> **Task set**:
1) Reproduce the stretch of the Rusalka in Rome forum thread that opens with the words containing "The Radio 3" and closes with "Rome  (Read 1695 times)".
2) Carry on the Rusalka in Rome forum thread, starting right after its last sentence.

> **Document extract**:

::::

The Radio 3 Boards Forum from myforum365.com
09:37:03, 02-12-2008 *
Welcome, Guest. Please login or register.

Login with username, password and session length
News: Whilst we happily welcome all genuine applications to our forum, there may be times when we need to suspend registration temporarily, for example when suffering attacks of spam.
 If you want to join us but find that the temporary suspension has been activated, please try again later.
 
   Home   Help Search Login Register  

Pages: [1] 2 3 ... 5
  Print  
Author Topic: Rusalka in Rome  (Read 1695 times)
Il Grande Inquisitor
*****
Gender: Male
Posts: 4665



« on: 17:00:49, 27-01-2008 »

I’m going to visit a friend in Rome during half-term and she has managed to get tickets to see Rusalka at the Teatro dell’Opera (front row of the balcony). I see that it’s conducted by Günter Neuhold (he of the 'Ring for a fiver' many posters seem to have picked up) and has Angeles Blancas Gulin in the cast as Rusalka:
http://www.operaroma.it/stagione/cartellone_2008/rusalka. It's being sung in Czech with Italian surtitles.

I’ve never seen Rusalka before. What should I expect? Anyone here seen a production? (Or directed one, Reiner?!) Apart from the Verona Arena, I’ve not been to opera in Italy either. It’s an experience I’m looking forward to. Any thoughts/ recommendations on Italian opera houses and/ or Rome most welcome!
Logged

Our chief weapon is surprise...surprise and fear...fear and surprise.... Our two weapons are fear and surprise...and ruthless efficiency
Don Basilio
*****
Gender: Male
Posts: 2682


Era solo un mio sospetto


« Reply #1 on: 17:11:04, 27-01-2008 »

I bought the CD set of Rusalka in the sales earlier this month.  It seems a pretty wonderful piece.  The libretto is very powerful, combining the Little Mermaid and Swan Lake.

I am getting to know it  better.  I wonder what it is like in Italian? 

Didn't the ENO do a notorious production set in a nursery?

I did go to the Fenice  before it burnt down, and I am afraid my memories are dim.  (So was the lighting.  I am sure Stiffelio benefits from some illumination.)

I hope it is as enjoyable as my visit to Bucharest Opera, but for much better reasons.

::::

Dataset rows
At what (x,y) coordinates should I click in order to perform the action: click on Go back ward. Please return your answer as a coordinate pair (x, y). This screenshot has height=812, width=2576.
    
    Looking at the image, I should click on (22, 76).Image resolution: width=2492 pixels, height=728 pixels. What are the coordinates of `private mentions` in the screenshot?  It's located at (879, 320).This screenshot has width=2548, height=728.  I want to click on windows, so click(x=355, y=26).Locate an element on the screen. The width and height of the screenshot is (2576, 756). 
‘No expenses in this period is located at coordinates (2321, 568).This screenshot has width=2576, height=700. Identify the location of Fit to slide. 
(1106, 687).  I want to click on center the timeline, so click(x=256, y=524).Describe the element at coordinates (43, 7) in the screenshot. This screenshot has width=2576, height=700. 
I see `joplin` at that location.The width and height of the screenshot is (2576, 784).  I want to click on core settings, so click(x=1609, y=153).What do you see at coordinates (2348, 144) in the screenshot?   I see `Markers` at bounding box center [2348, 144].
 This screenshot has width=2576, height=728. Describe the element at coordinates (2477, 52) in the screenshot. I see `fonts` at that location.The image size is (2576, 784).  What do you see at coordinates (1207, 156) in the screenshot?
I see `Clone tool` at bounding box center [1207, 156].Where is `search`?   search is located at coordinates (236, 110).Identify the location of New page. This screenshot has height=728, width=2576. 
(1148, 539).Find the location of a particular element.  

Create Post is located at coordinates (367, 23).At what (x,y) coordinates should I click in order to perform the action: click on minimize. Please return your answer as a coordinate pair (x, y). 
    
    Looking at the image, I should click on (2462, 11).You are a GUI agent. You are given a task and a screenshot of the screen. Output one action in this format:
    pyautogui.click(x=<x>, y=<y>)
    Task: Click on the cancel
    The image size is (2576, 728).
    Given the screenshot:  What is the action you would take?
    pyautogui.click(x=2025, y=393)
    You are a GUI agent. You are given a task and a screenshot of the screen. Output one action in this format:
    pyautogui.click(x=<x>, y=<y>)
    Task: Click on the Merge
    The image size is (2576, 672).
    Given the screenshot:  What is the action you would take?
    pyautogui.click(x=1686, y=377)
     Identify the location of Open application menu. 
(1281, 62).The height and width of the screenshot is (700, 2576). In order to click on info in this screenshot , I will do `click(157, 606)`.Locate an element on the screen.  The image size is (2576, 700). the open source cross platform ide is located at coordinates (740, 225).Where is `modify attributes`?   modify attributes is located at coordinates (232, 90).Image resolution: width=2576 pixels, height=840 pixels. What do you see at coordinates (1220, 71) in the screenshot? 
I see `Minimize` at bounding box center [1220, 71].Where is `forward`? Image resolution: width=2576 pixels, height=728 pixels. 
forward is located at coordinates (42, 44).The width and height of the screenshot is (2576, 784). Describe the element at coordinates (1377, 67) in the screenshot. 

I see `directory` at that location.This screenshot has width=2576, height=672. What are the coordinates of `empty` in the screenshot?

::::

> **Expected outputs**:
1)
The Radio 3 Boards Forum from myforum365.com
09:37:03, 02-12-2008 *
Welcome, Guest. Please login or register.

Login with username, password and session length
News: Whilst we happily welcome all genuine applications to our forum, there may be times when we need to suspend registration temporarily, for example when suffering attacks of spam.
 If you want to join us but find that the temporary suspension has been activated, please try again later.
 
   Home   Help Search Login Register  

Pages: [1] 2 3 ... 5
  Print  
Author Topic: Rusalka in Rome  (Read 1695 times)

2)
Logged

To every thing there is a season, and a time to every purpose under heaven.
A time to weep, and a time to laugh: a time to mourn, and a time to dance
Il Grande Inquisitor
*****
Gender: Male
Posts: 4665



« Reply #2 on: 17:44:04, 27-01-2008 »

Thanks, Don B,

I've got the Fleming recording and have been giving it another spin this weekend. The opening trio of wood nymphs reminds me of some of Dvořák's symphonic poems, most notably The Water Goblin. I recall reading about a Robert Carsen production in Paris, but don't know about ENO - Ruth or Reiner may well have seen it.

I'd very much like to go to La Fenice some day.
Logged

Our chief weapon is surprise...surprise and fear...fear and surprise.... Our two weapons are fear and surprise...and ruthless efficiency
George Garnett
*****
Gender: Male
Posts: 3855



« Reply #3 on: 17:54:22, 27-01-2008 »

Without wishing to get you over-febrile, IGI, here is the lady you spent yesterday evening with singing 'the' aria from Rusalka while doing suggestive things with an inflatable and a door handle.

http://www.youtube.com/watch?v=96iaZreNPCY
Logged
opilec
****
Posts: 474



« Reply #4 on: 17:57:27, 27-01-2008 »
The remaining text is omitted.